Following the Dutch guidelines, the discounting rate per year for costs and health effects were set at 4% and 1.5%, respectively.
at the current price indication of EUR 125 per dose, HPV16/18 vaccination of 85% percent of 12-year-old girls (95% efficacy, lifelong protection) is likely to be a cost-effective addition to screening as the computed ICER of EUR 19,500 per QALY lied close to the current cost-effectiveness threshold in The Netherlands of EUR 20,000 per QALY. If a booster at age 30 years will be required to achieve lifelong protection, the cost price per dose should decrease to EUR 100 per dose to reach the ICER threshold of EUR 20,000 per QALY."

"Cost-effectiveness of HPV vaccination compared with Pap smear screening on a national scale: a literature review" (Techakehakij, 2008; cited by 34) said

"the range of incremental cost-effectiveness ratios (ICERs) from six articles is between $16,600 and $27,231 per quality-adjusted life year (QALY) gained."

"Health and economic impact associated with a quadrivalent HPV vaccine in Italy" (Mennini, 2009; cited by 32) said

"The HPV vaccination in association with the current screening programme would allow to avoid 1432 cases of cervical cancer (-63.3%) and 513 deaths (-63.4%) compared to screening only, with an incremental cost-effectiveness ratio (ICER) of 9569 euros per additional quality-adjusted life-year (QALY) gained."

"Economic evaluations of massive HPV vaccination: within-study and between study variations in incremental cost per QALY gained" (Puig-Junoy, 2009; cited by 25; text) said

"The most influential source of uncertainty is the duration of the vaccine protection. Between-study variations are mainly due to three causes: methodological differences, assumptions, and local conditions in the application area.

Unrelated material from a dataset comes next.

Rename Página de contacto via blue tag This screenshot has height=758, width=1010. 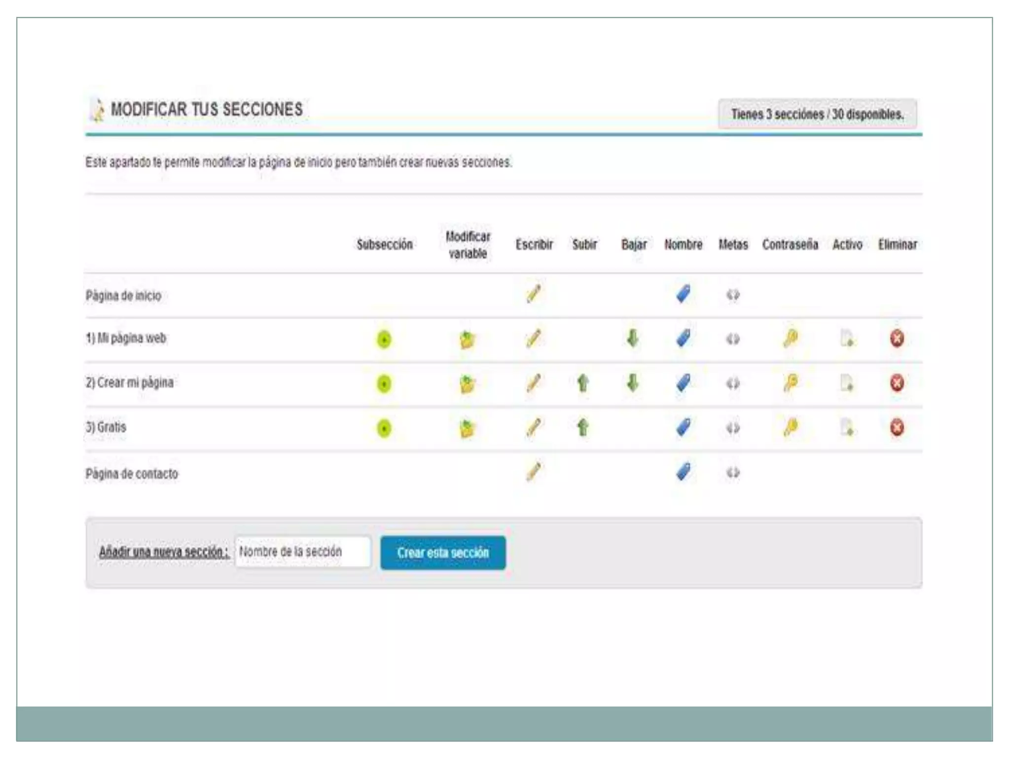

Prices are important sources of variation in the cost per QALY between studies. For instance, the price of the vaccine ranges from $2 per dose in studies for developing countries (Diaz et al., 2008; Goldie et al., 2008) to $120-$150 in USA and UK (Chesson et al., 2008; Dasbach et al., 2008; Goldhaber-Fiebert et al., 2008; Goldie et al., 2004; Jit et al., 2008; Kim and Goldie, 2008). We can therefore look at the local price as endogenous, in the sense that it could be set to such a level as to make the vaccine cost-effective, given local conditions and social ability to pay for a QALY (local ICER threshold). There is an underlying price bargaining process, in free market countries as well as in price regulating countries, and the Australian case is a good example ( Roughead et al., 2008). In fact, price setting is a key point, often veiled, in the recommendation debate."

"Expanding the National HPV Immunisation Program to Include Males: a Health-Economic Approach and Decision-making mentions that Australia first rejected vaccinating boys as non-cost-effective, but accepted it after the vaccine manufacturers lowered their price.

Methylation as Biomarker for Cancer

There is research on measuring methylation of various host and viral genes as an additional diagnostic tool. See e.g. "Methylation marker analysis of self-sampled cervico-vaginal lavage specimens to triage high-risk HPV-positive women for colposcopy", "Epigenetics of human papillomaviruses, " Quantitative measurement of Human Papillomavirus type 16 L1/L2 DNA methylation correlates with cervical disease grade", and "A comparison of methylation levels in HPV18, HPV31 and HPV33 genomes reveals similar associations with cervical precancers".